AG Karl Racine alleges that the inaugural committee violated District law by paying more than $1 million to book a ballroom at the Trump International Hotel, despite warnings from committee staff and Trump aides.

Evan Vucci / AP

D.C. Attorney General Karl Racine has announced a lawsuit against President Donald Trump’s inaugural committee, the Trump Organization, and the Trump International Hotel for allegedly abusing nonprofit funds to enrich the Trump family. In the complaint filed Wednesday, Racine alleges that the committee violated District law by making a payment of $1.03 million to book a ballroom at the Trump Hotel, despite warnings from committee staff and Trump aides that the charges were unreasonable.

“District law requires nonprofits to use their funds for their stated public purpose, not to benefit private individuals or companies,” Racine said in the statement.

The attorney general laid out the complaint on a press call Wednesday, saying that the Trump entities and inaugural committee failed to seek out market value for the event space at the Trump-owned hotel, paying “rental rates that were well in excess of its own pricing guidelines.” He also argued that they used at least $300,000 in nonprofit funds to throw a private party for the then-president-elect’s children on the evening of the inauguration over the objection of event staff with the committee.

Racine says his office is asking the court “to recover the money that the inaugural committee improperly paid the Trump entities and through a constructive trust, restore it to a proper public serving purpose.”

The Office of the D.C. Attorney General’s investigation revealed that the recently sentenced former Trump aide Rick Gates opened discussions in November 2016 with Trump hotel staff about using the hotel’s ballroom and meeting rooms for inauguration events. Over email, committee senior staffers raised concerns about the initial quote from the hotel: $450,000 a day for eight days, for a total of $3.6 million, well above hotel’s own price guidelines, per the lawsuit.

Gates wrote to Ivanka Trump that he was worried about “the optics” of the committee paying such high price and “the media making a big story out of it,” according to Racine. While Donald J. Trump Jr. has taken over the daily operations of the Trump Old Post Office LLC, the president has not renounced his ownership stake in the business.

The hotel’s general manager later met with Gates at the hotel and offered a new quote of four days of space: $175,000 per day, plus catering costs, which ultimately totaled more than $1 million, according to Racine. He added that the non-profit inaugural committee didn’t even use the space for official events on two of those days.

Meanwhile, the Trump International Hotel had previously agreed to rent out the ballroom to another group on inauguration morning—double-booking the space that was also promised to the inaugural committee. The committee ended up using the ballroom in the afternoon, paying a rate of $175,000, while the nonprofit organization that runs the Presidential Inaugural Prayer Breakfast paid just $5,000 for its use in the morning.

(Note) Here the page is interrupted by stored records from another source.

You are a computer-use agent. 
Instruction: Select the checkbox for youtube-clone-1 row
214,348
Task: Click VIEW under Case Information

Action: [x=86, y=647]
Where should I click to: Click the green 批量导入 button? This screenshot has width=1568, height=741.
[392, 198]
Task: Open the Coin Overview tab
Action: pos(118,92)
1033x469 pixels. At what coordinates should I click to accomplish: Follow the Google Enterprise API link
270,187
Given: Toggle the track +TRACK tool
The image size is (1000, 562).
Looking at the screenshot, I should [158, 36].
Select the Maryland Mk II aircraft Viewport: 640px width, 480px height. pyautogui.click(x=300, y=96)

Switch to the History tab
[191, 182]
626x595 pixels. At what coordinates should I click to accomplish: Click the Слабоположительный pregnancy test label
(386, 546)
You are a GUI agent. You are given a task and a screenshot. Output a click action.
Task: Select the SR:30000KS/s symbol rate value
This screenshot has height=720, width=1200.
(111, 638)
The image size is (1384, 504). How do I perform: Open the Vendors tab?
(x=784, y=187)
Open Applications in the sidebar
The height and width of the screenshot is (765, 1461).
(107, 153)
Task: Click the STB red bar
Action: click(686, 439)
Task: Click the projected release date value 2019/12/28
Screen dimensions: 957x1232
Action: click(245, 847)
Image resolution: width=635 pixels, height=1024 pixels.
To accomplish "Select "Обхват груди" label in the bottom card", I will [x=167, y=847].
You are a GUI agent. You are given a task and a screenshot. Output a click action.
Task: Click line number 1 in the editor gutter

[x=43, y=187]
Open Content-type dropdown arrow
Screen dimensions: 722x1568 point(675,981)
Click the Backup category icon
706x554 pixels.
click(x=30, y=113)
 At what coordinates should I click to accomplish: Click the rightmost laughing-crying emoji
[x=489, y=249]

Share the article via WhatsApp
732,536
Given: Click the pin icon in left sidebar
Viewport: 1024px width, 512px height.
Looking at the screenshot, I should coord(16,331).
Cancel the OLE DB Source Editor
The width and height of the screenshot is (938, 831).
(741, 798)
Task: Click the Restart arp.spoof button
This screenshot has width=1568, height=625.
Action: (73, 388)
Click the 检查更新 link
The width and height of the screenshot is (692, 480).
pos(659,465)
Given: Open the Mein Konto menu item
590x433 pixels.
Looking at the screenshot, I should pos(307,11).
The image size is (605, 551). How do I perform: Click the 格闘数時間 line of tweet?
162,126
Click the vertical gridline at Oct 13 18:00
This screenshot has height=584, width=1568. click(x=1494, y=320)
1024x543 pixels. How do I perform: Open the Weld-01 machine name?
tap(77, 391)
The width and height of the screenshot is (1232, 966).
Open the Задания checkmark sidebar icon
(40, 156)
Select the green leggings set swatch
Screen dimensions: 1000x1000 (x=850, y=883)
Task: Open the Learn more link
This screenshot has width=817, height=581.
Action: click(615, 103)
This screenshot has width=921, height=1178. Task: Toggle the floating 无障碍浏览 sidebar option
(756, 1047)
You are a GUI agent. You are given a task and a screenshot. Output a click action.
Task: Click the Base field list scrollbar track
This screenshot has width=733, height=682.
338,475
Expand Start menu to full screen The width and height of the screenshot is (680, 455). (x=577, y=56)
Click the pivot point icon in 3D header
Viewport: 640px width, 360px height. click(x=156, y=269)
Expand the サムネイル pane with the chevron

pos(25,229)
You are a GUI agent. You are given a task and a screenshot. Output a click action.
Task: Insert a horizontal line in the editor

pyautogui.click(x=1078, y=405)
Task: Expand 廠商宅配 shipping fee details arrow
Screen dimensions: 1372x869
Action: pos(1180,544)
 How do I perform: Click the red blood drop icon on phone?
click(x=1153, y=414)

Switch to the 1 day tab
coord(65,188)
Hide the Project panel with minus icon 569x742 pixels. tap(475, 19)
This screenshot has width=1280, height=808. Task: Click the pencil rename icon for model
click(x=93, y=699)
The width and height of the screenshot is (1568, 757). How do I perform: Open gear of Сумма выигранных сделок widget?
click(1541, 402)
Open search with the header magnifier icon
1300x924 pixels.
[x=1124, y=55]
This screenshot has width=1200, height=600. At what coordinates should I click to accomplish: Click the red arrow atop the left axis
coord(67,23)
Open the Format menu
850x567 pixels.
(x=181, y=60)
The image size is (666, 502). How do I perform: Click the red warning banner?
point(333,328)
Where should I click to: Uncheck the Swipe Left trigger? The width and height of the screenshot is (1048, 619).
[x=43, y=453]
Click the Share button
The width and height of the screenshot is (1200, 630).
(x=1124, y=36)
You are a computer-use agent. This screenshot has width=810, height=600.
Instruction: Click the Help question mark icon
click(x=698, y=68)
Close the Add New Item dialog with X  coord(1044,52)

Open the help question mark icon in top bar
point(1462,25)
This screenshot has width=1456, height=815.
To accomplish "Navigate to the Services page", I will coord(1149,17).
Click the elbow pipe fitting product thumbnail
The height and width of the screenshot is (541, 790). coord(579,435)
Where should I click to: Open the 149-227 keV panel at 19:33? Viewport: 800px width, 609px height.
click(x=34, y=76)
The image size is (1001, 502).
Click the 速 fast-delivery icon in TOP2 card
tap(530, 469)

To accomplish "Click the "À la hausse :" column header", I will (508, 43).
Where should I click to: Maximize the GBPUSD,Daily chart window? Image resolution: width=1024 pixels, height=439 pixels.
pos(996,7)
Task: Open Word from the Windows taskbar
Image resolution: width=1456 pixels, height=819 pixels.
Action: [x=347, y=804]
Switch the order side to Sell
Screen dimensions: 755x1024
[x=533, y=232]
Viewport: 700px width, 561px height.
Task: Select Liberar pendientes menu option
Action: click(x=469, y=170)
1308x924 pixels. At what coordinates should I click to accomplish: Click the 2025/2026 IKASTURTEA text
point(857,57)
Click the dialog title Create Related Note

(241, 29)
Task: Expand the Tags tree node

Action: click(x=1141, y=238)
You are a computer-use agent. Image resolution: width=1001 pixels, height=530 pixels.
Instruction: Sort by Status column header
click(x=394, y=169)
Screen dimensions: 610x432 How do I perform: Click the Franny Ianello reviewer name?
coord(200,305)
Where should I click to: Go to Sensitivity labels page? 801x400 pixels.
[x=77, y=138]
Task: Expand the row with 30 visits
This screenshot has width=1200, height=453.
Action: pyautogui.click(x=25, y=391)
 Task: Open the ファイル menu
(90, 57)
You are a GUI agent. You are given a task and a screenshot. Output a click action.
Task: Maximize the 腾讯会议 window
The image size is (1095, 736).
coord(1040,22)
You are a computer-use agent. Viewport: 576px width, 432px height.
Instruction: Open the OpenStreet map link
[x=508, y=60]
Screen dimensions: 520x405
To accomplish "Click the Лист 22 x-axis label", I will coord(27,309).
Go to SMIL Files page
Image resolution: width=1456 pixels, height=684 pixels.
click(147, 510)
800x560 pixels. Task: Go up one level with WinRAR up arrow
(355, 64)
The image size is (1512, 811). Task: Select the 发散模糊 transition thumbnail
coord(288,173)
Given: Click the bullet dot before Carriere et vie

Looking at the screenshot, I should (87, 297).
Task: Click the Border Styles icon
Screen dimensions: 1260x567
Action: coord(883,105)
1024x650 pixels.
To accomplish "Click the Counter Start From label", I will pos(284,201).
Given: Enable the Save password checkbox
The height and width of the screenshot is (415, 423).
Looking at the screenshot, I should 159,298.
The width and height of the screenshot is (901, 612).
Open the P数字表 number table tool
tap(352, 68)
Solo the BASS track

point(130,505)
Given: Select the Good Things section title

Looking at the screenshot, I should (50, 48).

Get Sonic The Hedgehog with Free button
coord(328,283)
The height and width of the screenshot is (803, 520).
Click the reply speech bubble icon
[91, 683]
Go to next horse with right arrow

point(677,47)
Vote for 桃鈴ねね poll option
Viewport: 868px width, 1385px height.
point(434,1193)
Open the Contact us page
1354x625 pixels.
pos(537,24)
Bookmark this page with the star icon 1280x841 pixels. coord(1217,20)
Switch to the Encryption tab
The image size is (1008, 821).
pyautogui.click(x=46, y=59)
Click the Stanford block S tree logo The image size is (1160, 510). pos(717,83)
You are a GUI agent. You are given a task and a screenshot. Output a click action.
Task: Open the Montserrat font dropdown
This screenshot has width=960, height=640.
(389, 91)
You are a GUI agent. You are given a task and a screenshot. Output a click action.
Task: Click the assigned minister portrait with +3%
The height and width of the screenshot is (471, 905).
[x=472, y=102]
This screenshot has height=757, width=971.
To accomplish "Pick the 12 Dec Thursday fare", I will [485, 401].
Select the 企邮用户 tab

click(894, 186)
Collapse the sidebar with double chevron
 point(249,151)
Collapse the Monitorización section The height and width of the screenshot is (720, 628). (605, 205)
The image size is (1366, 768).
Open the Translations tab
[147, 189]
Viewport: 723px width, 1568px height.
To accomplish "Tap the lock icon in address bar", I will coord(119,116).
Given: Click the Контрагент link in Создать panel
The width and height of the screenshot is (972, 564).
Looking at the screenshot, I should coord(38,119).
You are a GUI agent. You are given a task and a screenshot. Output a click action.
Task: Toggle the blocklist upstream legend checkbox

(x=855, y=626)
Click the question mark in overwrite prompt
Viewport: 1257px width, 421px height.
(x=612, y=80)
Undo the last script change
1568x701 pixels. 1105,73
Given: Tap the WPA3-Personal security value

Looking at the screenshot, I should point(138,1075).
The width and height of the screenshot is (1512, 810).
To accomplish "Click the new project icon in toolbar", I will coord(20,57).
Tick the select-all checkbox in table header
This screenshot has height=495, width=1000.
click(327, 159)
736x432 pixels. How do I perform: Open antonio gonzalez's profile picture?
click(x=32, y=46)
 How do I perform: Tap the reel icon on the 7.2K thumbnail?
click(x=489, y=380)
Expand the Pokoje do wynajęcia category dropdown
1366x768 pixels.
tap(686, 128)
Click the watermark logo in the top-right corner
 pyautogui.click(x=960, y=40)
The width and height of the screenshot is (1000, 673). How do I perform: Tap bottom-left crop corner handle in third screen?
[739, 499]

But was Trump himself aware of these dealings? Stephanie Winston Wolkoff, the inaugural committee’s event planner, made note of a meeting she had on December 16, 2016 in which she discussed pricing of all inaugural events with Trump in person, according to the attorney general’s investigation. She also expressed her concerns to Ivanka Trump and Gates in follow-up emails, per the suit, arguing that the rental fee shouldn’t exceed $85,000 per day (it wound up being more than double that).

The Trump Organization tells DCist in a statement that the complaint “reeks of politics and is a clear PR student.”

“The AG’s claims are false, intentionally misleading, and riddled with inaccuracies,” the Trump Organization spokesperson says. “The rates charged by the hotel were completely in line with what anyone else would have been charged for an unprecedented event of this enormous magnitude and were reflective of the fact that the hotel had just recently opened, possessed superior facilities, and was centrally located on Pennsylvania Avenue.”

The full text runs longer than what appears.